I know that since I have decided to publicly discuss our biomedical journey then I open myself up for the opinions of others, and I guess I don’t really have a problem with those anonymous people that post negatively on my blog. But I think the comments that make me quaver are those made by friends and family. Some are truly trying to be helpful, but they offer other suggestions for how to bio medically treat Matthew. They discuss their famous biomedical doctor and his recommendations for their child, and how they directly conflict with what we choose to do. I quaver.
Then there are the people that for whatever reason try to cut us down. They claim to care for us and to love us, but they don’t take the time to understand Matthew’s disorder and his struggles. They make rude remarks and question our parenting skills. Or they compete with us. If matthew does just one thing well, just once, they tell me how much better their child is. Cant they give us this one, small victory? I quaver.
I quaver because I know this is Matthew’s life and I have one shot at getting this right. Am I wasting time with chelation? Should I be focusing on viruses or gut inflammation? Then there is the danger of quavering itself. I would fail to make any decisions and simply tread water, wasting precious time and opportunity. Like Buriden’s donkey, unable to make a choice between two options, would I be condemning Matthew’s recovery to death?
During this season of Faith, I consider the faith of the wise men that traveled to see the new born King. The faith the Virgin Mary had, and the faith of Joseph. They experienced such negativity yet they stayed the course and now 2011 years later we still remember. That is Faith. That is how we stay the course. We struggle through the negative, the lies, the fears and we continue to recover our children. I truly believe we are living participants in a significant historical event. What we do for our children now will be the standard treatment in years to come. But like any great change it starts with a ripple and is propelled by faith.
Stay the course and stay well.
Amen Maryann. Faith and trust is the only thing that gets us through each day. You are doing an amazing thing for your precious little Matthew. Trust your heart and know that you are doing all you know to do for your son and that is all that matters. We too have a 6 yr. old son, Jacob, who suffers from a lot of the physical gut,viral,and allergy issues that often go along with ASD's. When I read about Matthew I smile and cringe because I see so much of our Jacob from your stories. Everyday is so different. It is such an emotional journey, but I know that after 3 years of doing biomedical treatments he is in a much better place than he would be without it.
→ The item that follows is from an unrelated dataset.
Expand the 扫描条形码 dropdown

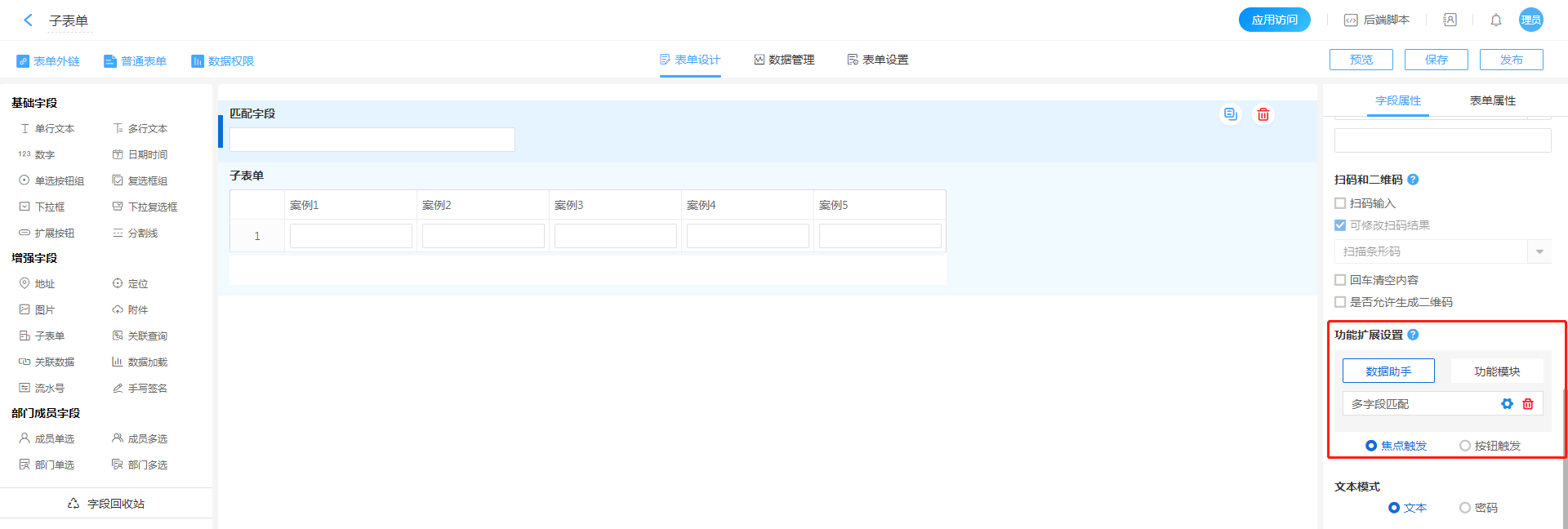point(1539,251)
Praying and having the support of our family is what really keeps us "staying the course". Will be praying for you too. God bless and hope you and your family had a wonderful Christmas Day.
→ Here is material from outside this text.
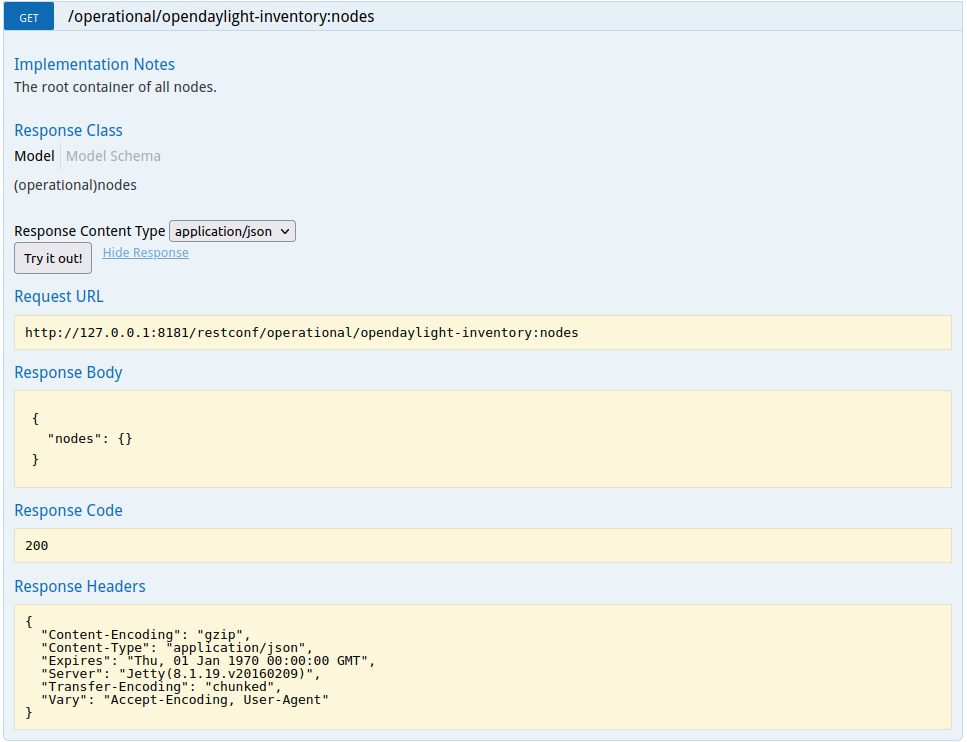Click the blue GET method badge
Kimmy75, often I write simply to show others they aren't alone in their feelings. We too have seen great improvement since doing biomedical and I'm so thankful for finding. But as I'm sure you know it isn't the only answer and we all go through so many ups and downs. I want other parents to know they aren't the only ones feeling unsure or afraid. That we all feel it. Sometimes more intensely than at other times. But we really are doing the right thing. I'm so glad your Jacob is doing better. And having parents like you involved in helping their kids makes me certain we will eventually figure it out. I just hope the government gets off their rear ends and helps us soon. Thanks for writing and a very Merry Christmas and happy new year to you too!